ASSIGNMENT
For every record, give an exact copy that has no pictures in it.

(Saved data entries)
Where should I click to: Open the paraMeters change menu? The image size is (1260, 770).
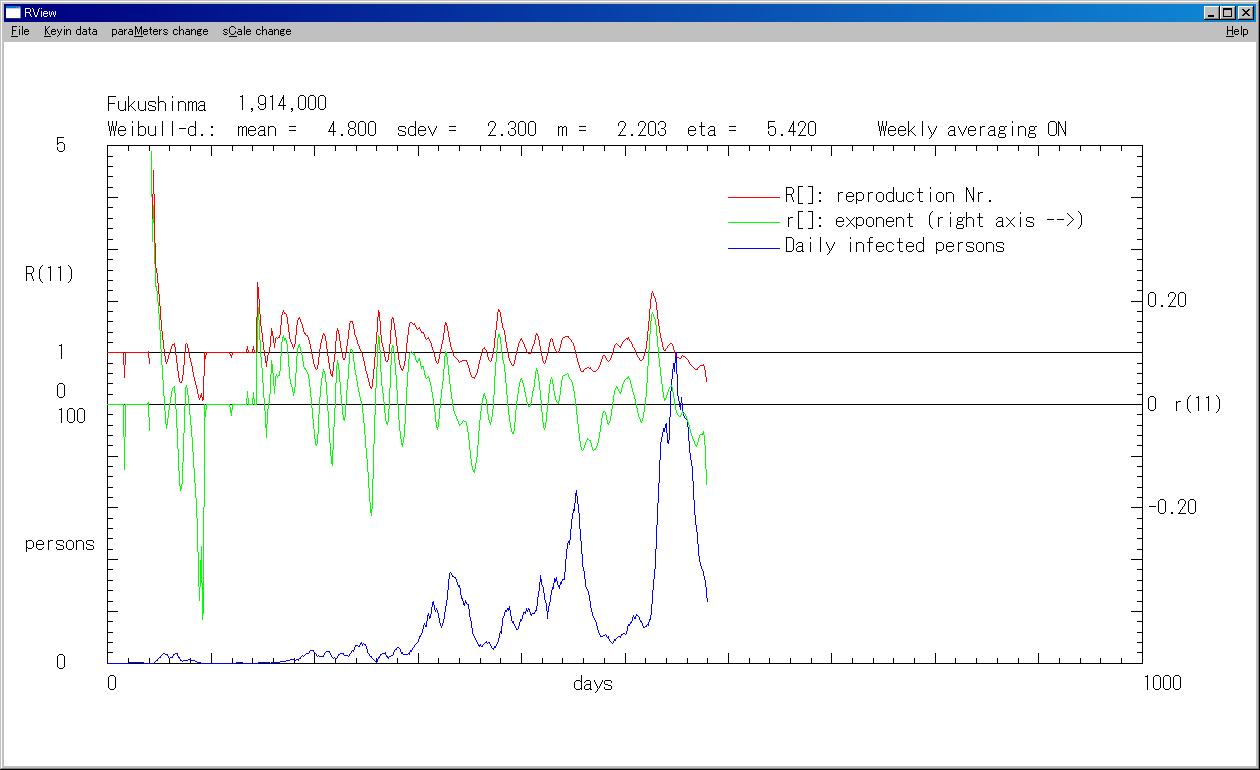tap(160, 31)
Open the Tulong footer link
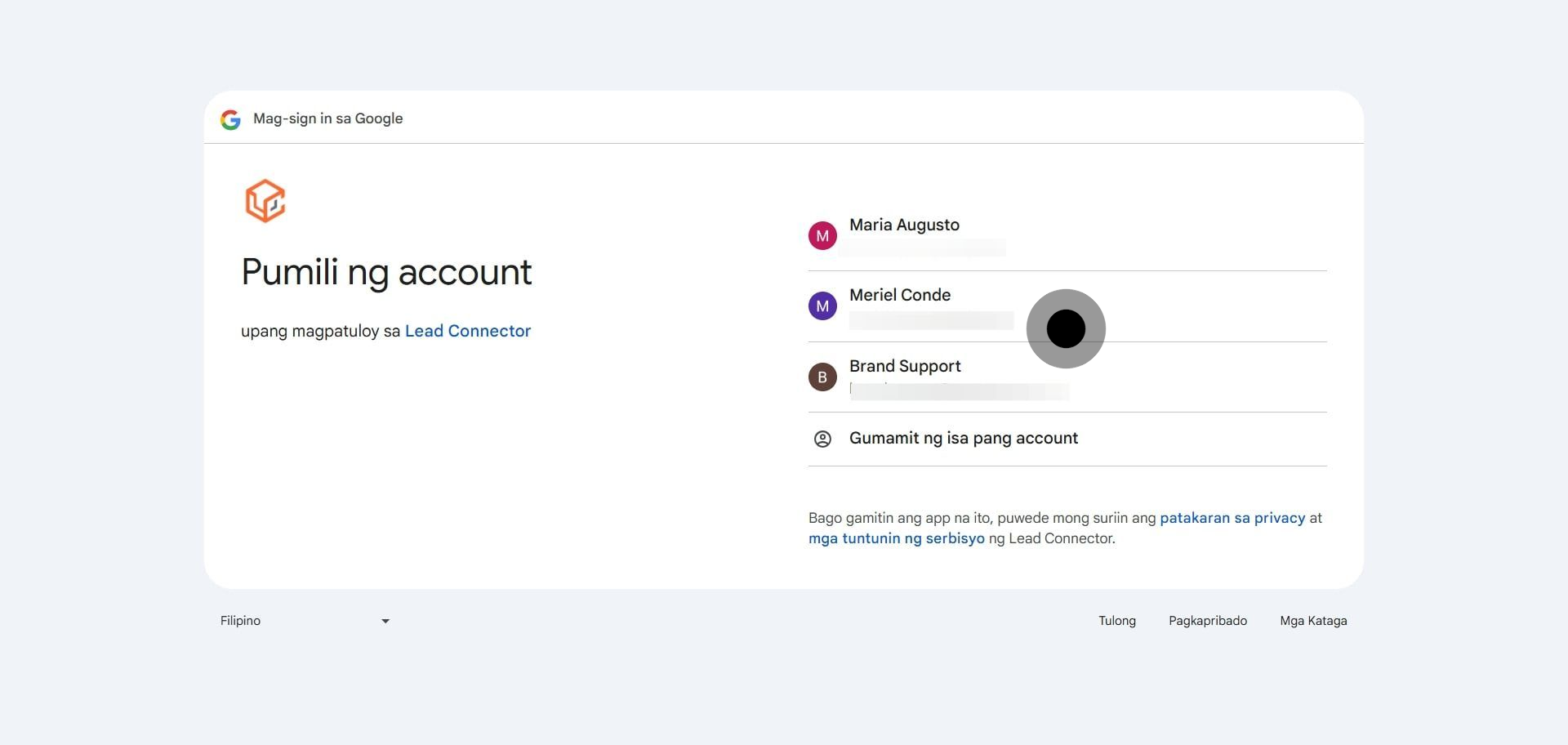 pyautogui.click(x=1116, y=621)
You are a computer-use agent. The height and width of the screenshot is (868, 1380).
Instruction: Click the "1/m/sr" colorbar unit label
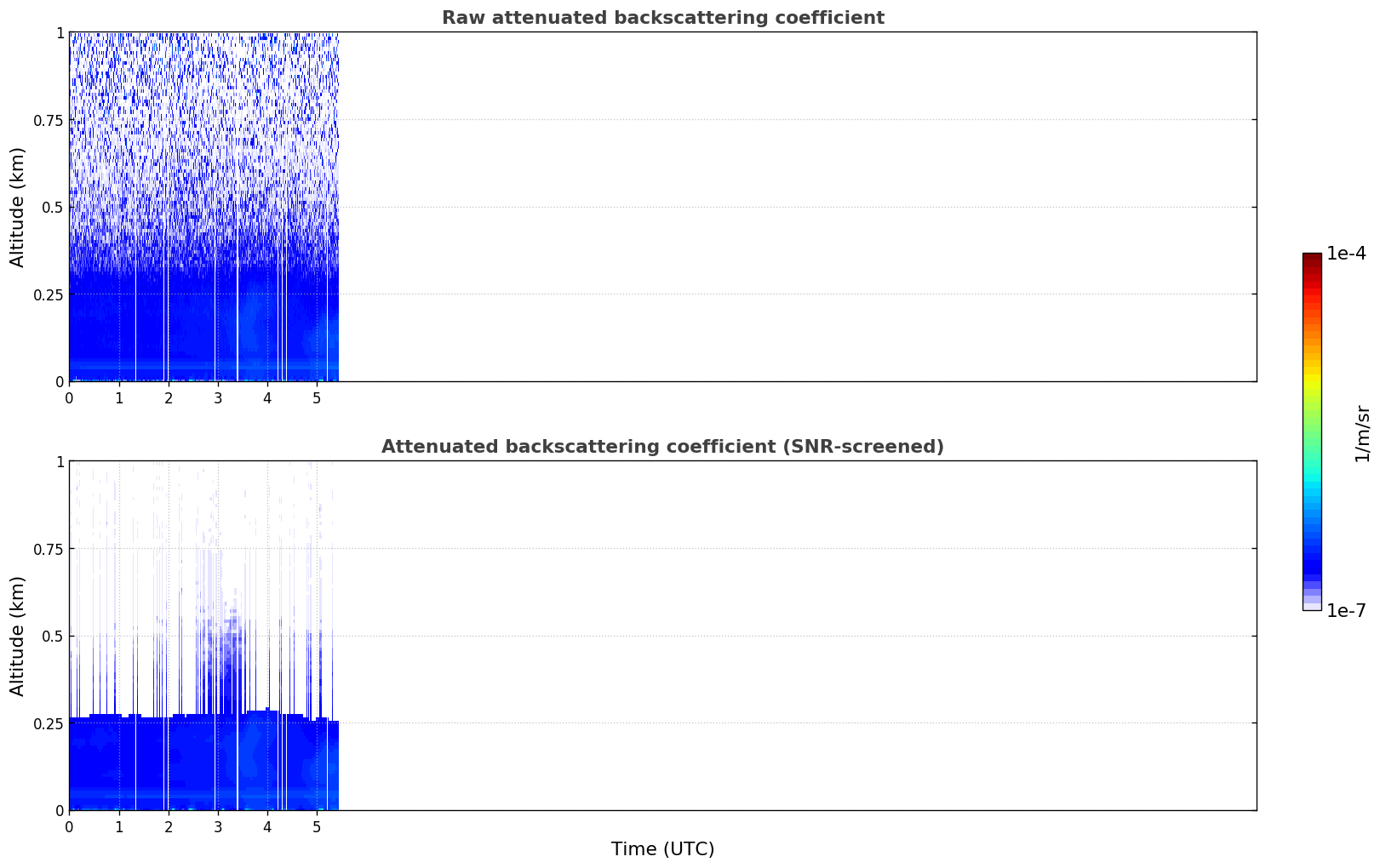click(1362, 433)
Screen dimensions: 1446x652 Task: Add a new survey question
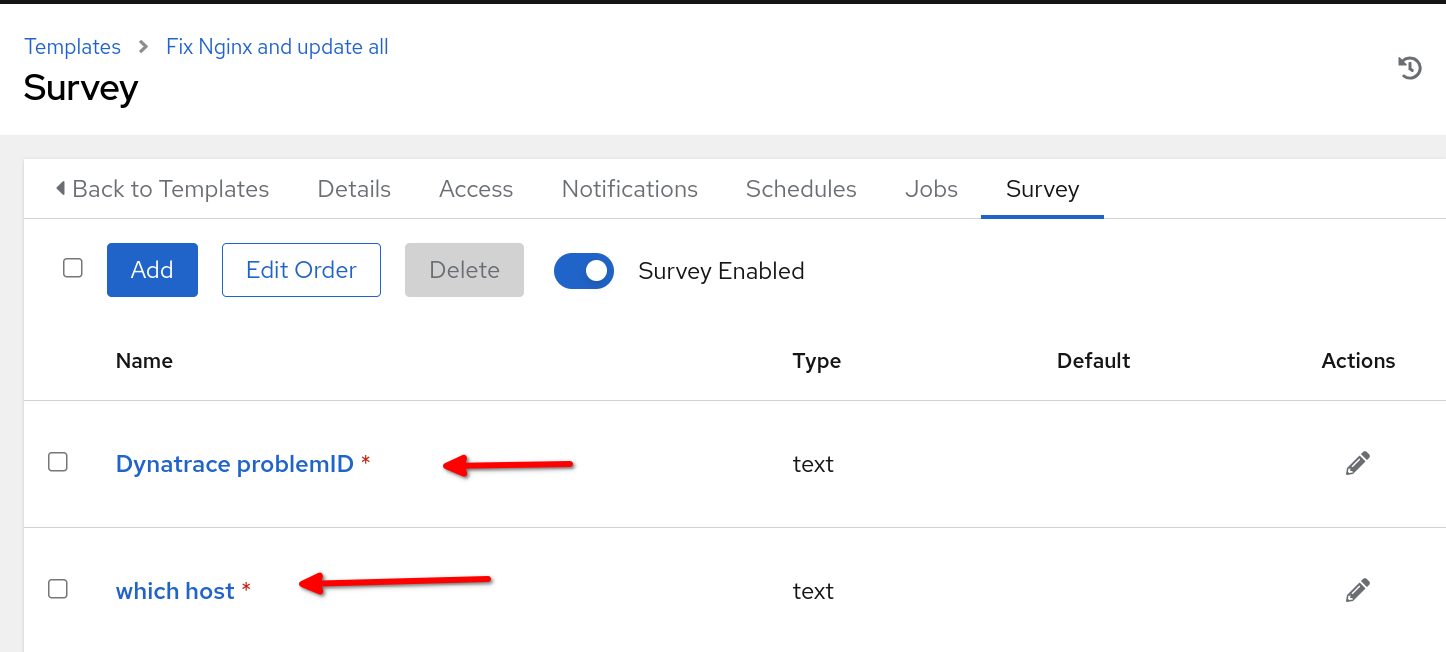152,270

TASK OUTPUT
Where should I click to: Open the paraMeters change menu? The image size is (1260, 770).
tap(160, 31)
Open the Tulong footer link
 pyautogui.click(x=1116, y=621)
You are a computer-use agent. The height and width of the screenshot is (868, 1380).
Instruction: Click the "1/m/sr" colorbar unit label
click(1362, 433)
Screen dimensions: 1446x652 Task: Add a new survey question
152,270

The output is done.